How to take advantage of this trend
The cable-to-streaming shift creates specific opportunities for advertisers who adapt their strategies.
Strategy 1: Shift budget to streaming
If you're currently advertising on cable, consider reallocating budget to streaming:
Why shift:
Growing audience on streaming
Better targeting reduces waste
Lower barriers to entry
More flexible buying
How to shift:
Start with a streaming test campaign alongside cable
Compare performance metrics
Gradually increase streaming allocation
Reduce cable as streaming proves effective
Strategy 2: Use aggregated streaming platforms
Rather than buying individual streaming services, use platforms that aggregate inventory:
Benefits:
Single buy reaches multiple services
Simplified management and reporting
Access to inventory across the streaming ecosystem
Often better CPMs than direct buys
Adwave provides access to 100+ premium streaming channels, solving the fragmentation challenge with a single campaign.
Strategy 3: Target cord-cutters specifically
Many streaming viewers are cord-cutters or cord-nevers who cannot be reached through cable:
Cord-cutter advertising tactics:
Focus on streaming-only platforms
Target younger demographics
Emphasize digital-native messaging
Use streaming's geographic targeting
Strategy 4: Maintain some traditional TV for specific goals
Traditional TV still makes sense in specific situations:
When cable/broadcast makes sense:
Major local events (local news, sports)
Reaching older demographics specifically
Very large local budgets seeking maximum reach
Specific programming partnerships
When streaming is better:
Younger audiences
Precise geographic targeting
Flexible budgets
Measurable performance goals
Strategy 5: Integrate streaming with digital campaigns
Streaming TV works best as part of an integrated marketing approach:
Sequential messaging: Use streaming for awareness, digital for action
Retargeting: Follow up streaming viewers with digital ads
Consistent branding: Maintain creative consistency across channels
Measurement: Track lift across all channels
The bigger picture
The shift from cable to streaming represents the most significant transformation in television since the advent of cable itself.

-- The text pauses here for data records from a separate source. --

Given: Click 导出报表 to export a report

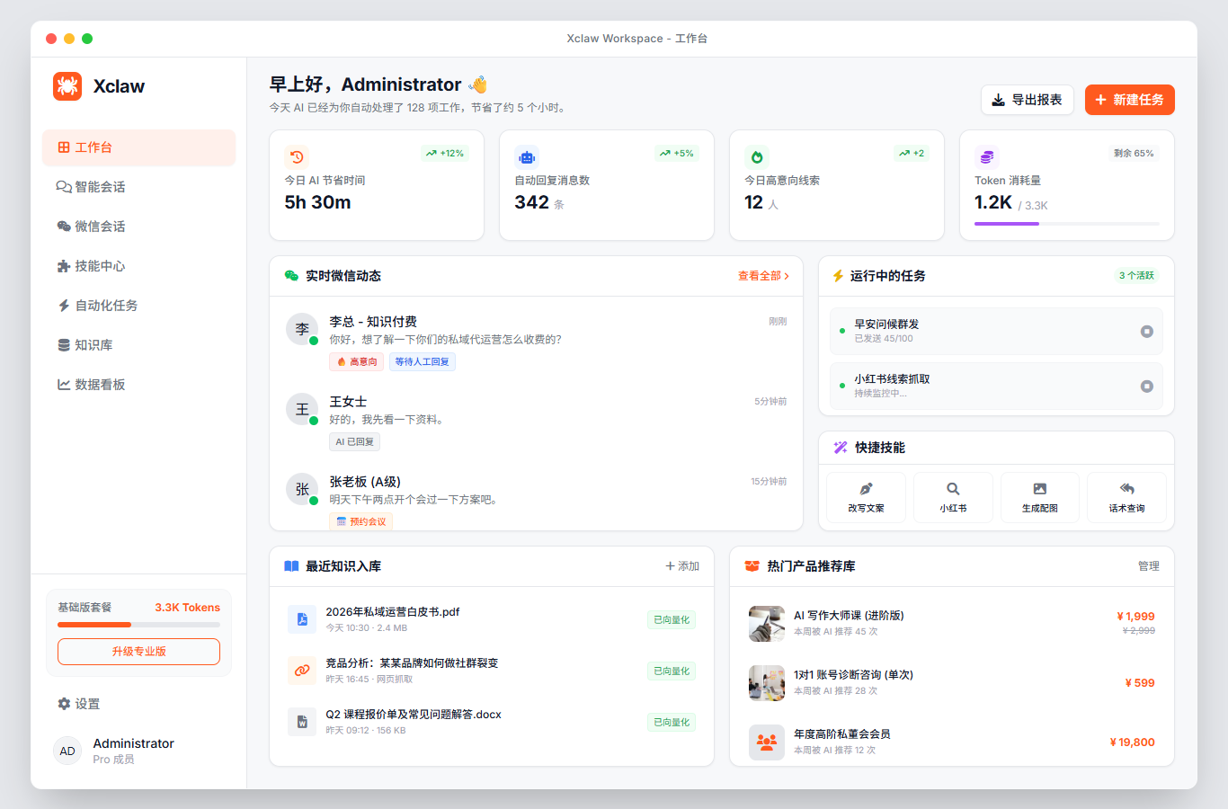Looking at the screenshot, I should 1027,100.
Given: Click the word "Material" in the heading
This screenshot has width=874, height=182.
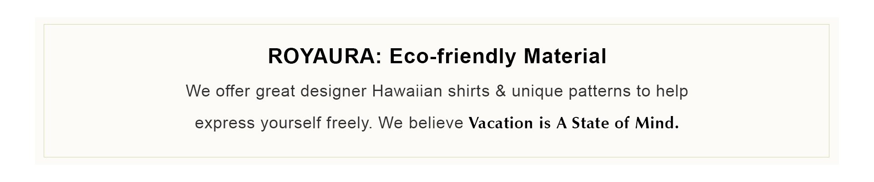Looking at the screenshot, I should [565, 57].
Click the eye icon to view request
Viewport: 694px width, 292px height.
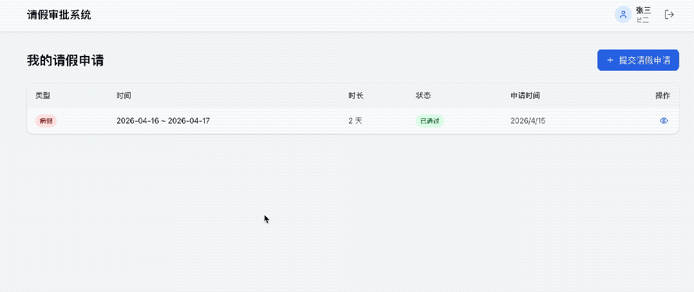point(664,121)
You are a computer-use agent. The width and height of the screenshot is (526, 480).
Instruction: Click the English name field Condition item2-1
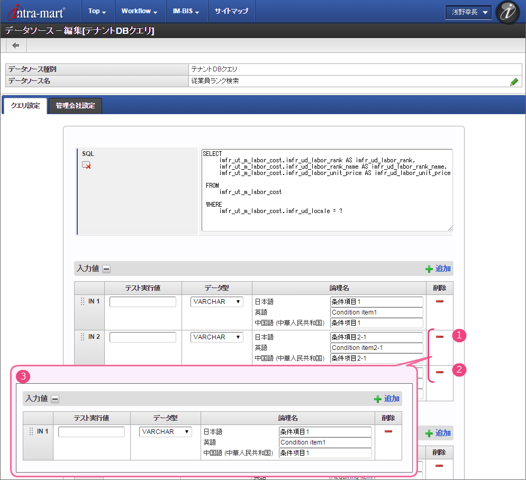pyautogui.click(x=376, y=348)

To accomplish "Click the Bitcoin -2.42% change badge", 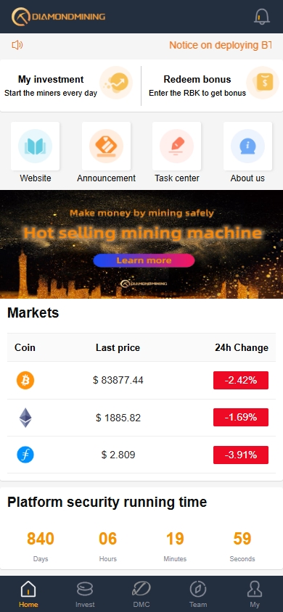I will click(241, 380).
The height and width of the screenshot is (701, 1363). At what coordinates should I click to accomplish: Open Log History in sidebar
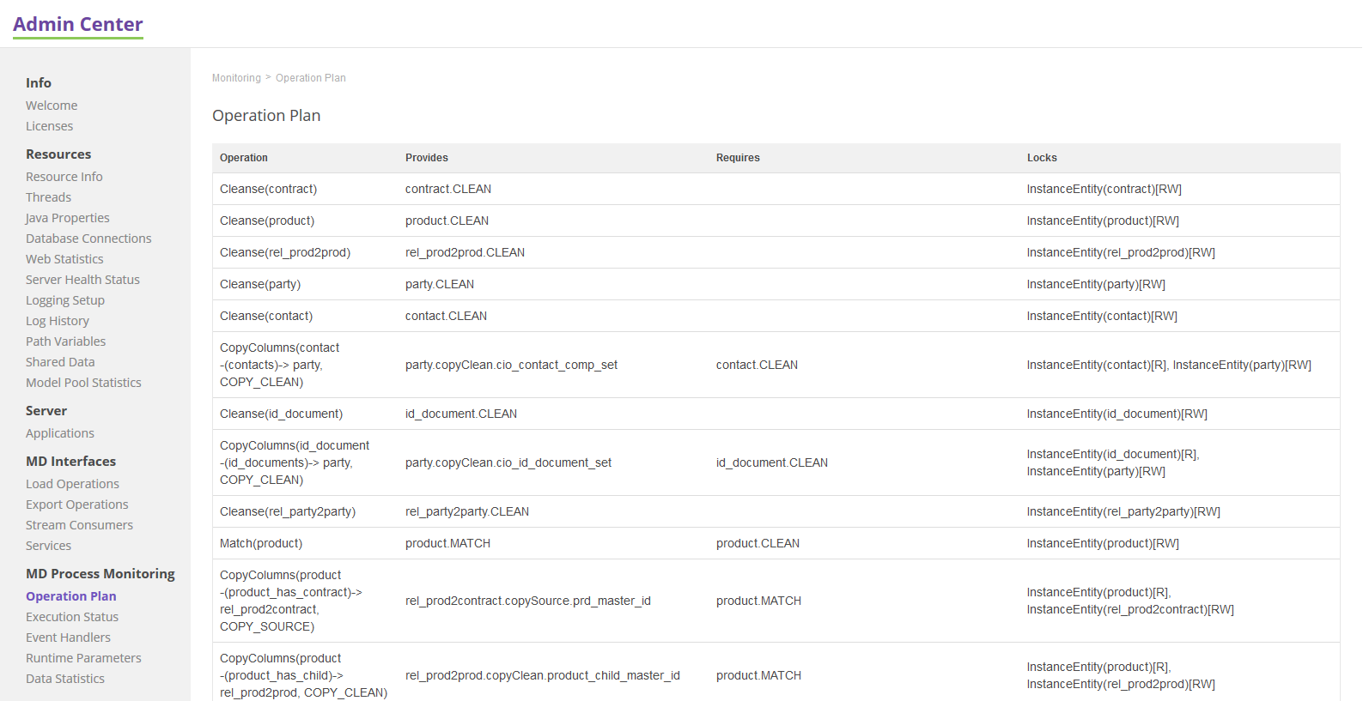pyautogui.click(x=58, y=321)
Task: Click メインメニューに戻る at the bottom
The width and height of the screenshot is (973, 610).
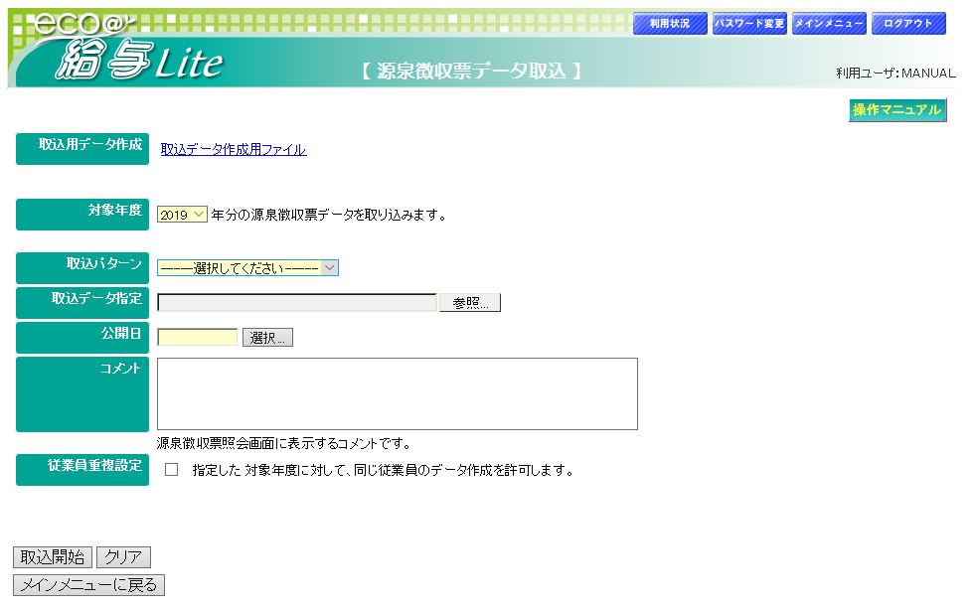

The acceleration during 2020-2025
The pandemic accelerated streaming adoption dramatically:
2020: Stay-at-home orders drove streaming trial
2021: Habits formed during pandemic persisted
2022-2023: Streaming services added content, users stayed
2024: Ad-supported tiers launched widely
2025: Streaming crosses historic 45% threshold
What might have taken a decade occurred in five years. The transformation is essentially complete. Streaming is now the default form of television viewing for most Americans.
The future trajectory
Industry analysts project continued streaming growth:
2025-2026: Streaming likely to reach 50% share
Cable: Expected to continue decline to 15-18%
Broadcast: Stable at 18-22% (protected by sports, news)
Advertising shifts: CTV ad spending growing 15-20% annually
The question is no longer whether streaming will dominate but how advertisers will adapt to a streaming-first television landscape.

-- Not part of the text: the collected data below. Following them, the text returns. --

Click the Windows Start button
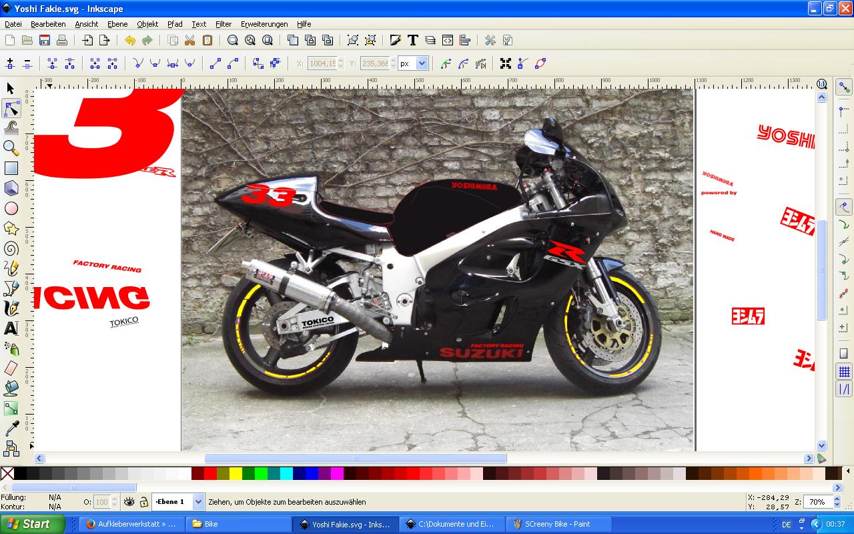This screenshot has width=854, height=534. (x=32, y=524)
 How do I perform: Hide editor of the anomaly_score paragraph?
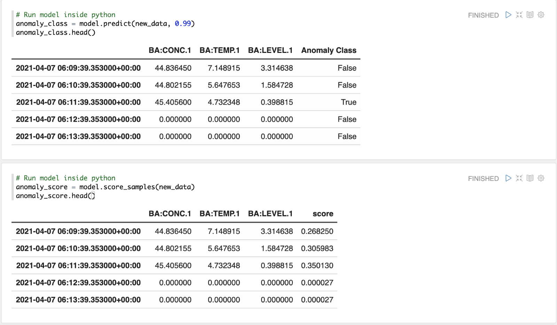click(519, 178)
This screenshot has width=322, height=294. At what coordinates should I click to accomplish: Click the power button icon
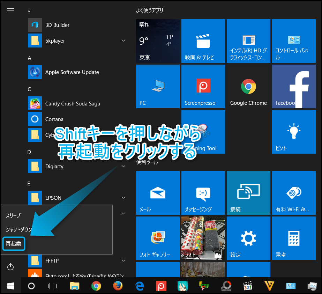[x=10, y=267]
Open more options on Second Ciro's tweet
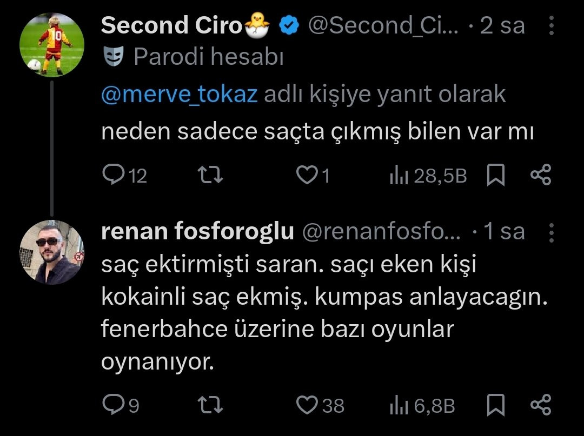This screenshot has width=584, height=436. (x=551, y=25)
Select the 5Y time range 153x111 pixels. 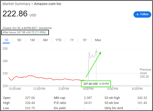coord(85,40)
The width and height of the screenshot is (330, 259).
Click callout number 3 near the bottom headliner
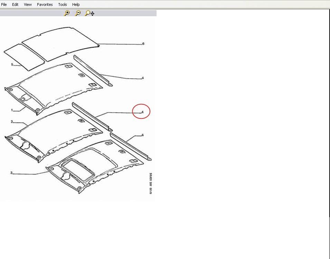click(12, 173)
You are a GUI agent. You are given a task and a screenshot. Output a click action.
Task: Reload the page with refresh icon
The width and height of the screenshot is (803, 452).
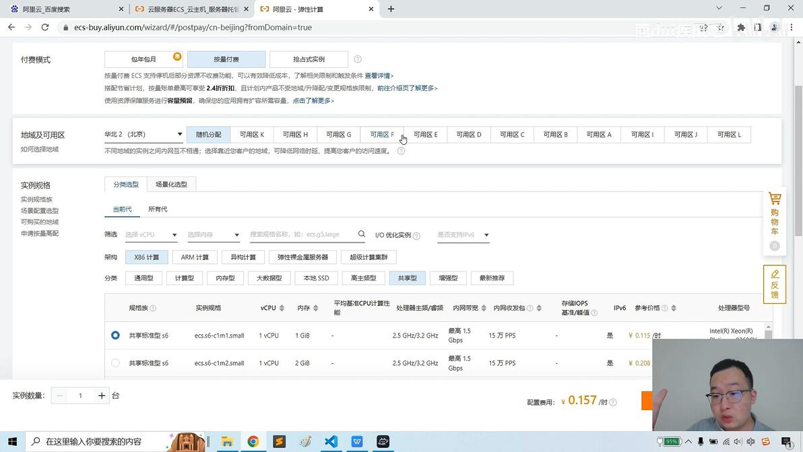point(45,27)
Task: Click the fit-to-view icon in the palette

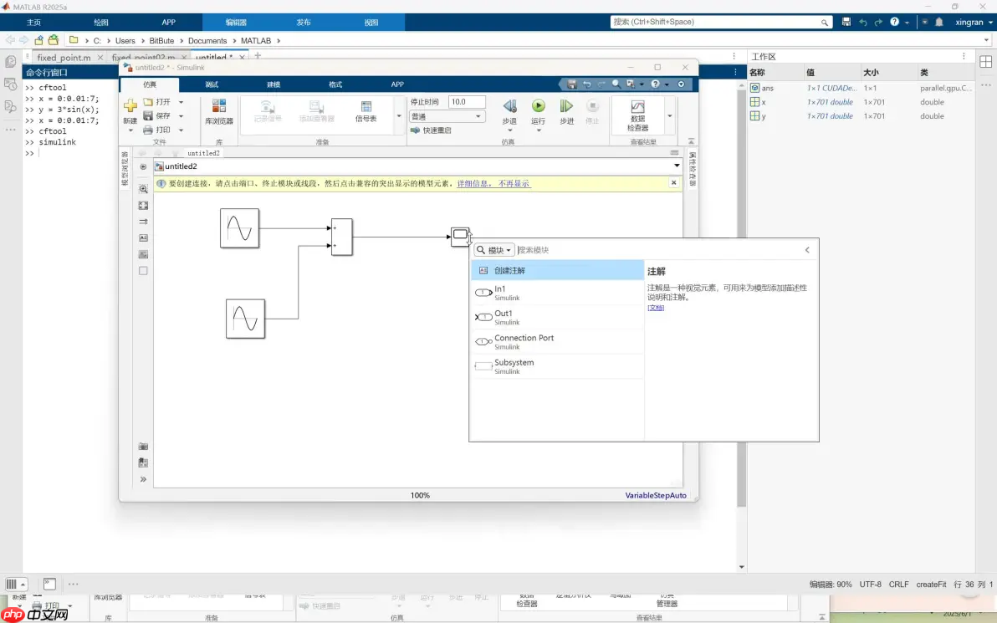Action: [144, 205]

Implications for local advertising
For local businesses, the streaming shift is particularly significant:
Traditional local TV (cable/broadcast):
Historically the only TV option for local advertisers
Required substantial budgets
Limited targeting (DMA-level only)
Declining reach as viewers leave
Streaming local advertising:
Precise geographic targeting (ZIP code level)
Lower budget minimums
Growing reach as viewership increases
Better measurement and attribution
The combination of growing streaming viewership and accessible advertising platforms means local businesses can now execute effective TV advertising campaigns that would have been impossible just a few years ago.
What experts are saying
Industry analysts have noted the significance of the cable-to-streaming shift.
StreamTV Insider reported that "streaming accounted for 44.8% of all TV viewing in the US in May, according to Nielsen, narrowly surpassing for the first time the combined monthly usage of broadcast and cable television." The publication noted this milestone as a turning point in television history.
Hollywood Reporter's analysis observed that "the gains for streaming came largely at the expense of cable, which came in at 22.2 percent of TV use for the July reporting period." This highlights that cable, not broadcast, has borne the brunt of streaming's rise.
AmbioEdu's research confirmed that "streaming surpassed cable and broadcast in total viewing time in 2024 and continues to dominate in 2025. Over 40% of all TV time is now spent on streaming platforms."
The consensus view is that streaming's dominance is permanent and growing. Advertisers who fail to adapt risk reaching shrinking audiences at increasing cost while missing the growing majority of viewers.
Common questions answered
Is cable TV dying?
Cable isn't dying immediately, but it's in sustained decline. Viewership has dropped from 35%+ to about 22% of total TV viewing in just a few years, and the trend continues. Cable retains strength in sports and news, but even those advantages are eroding as streaming services acquire sports rights. For advertisers, cable still offers some reach, but declining audiences mean it should be supplemented with streaming.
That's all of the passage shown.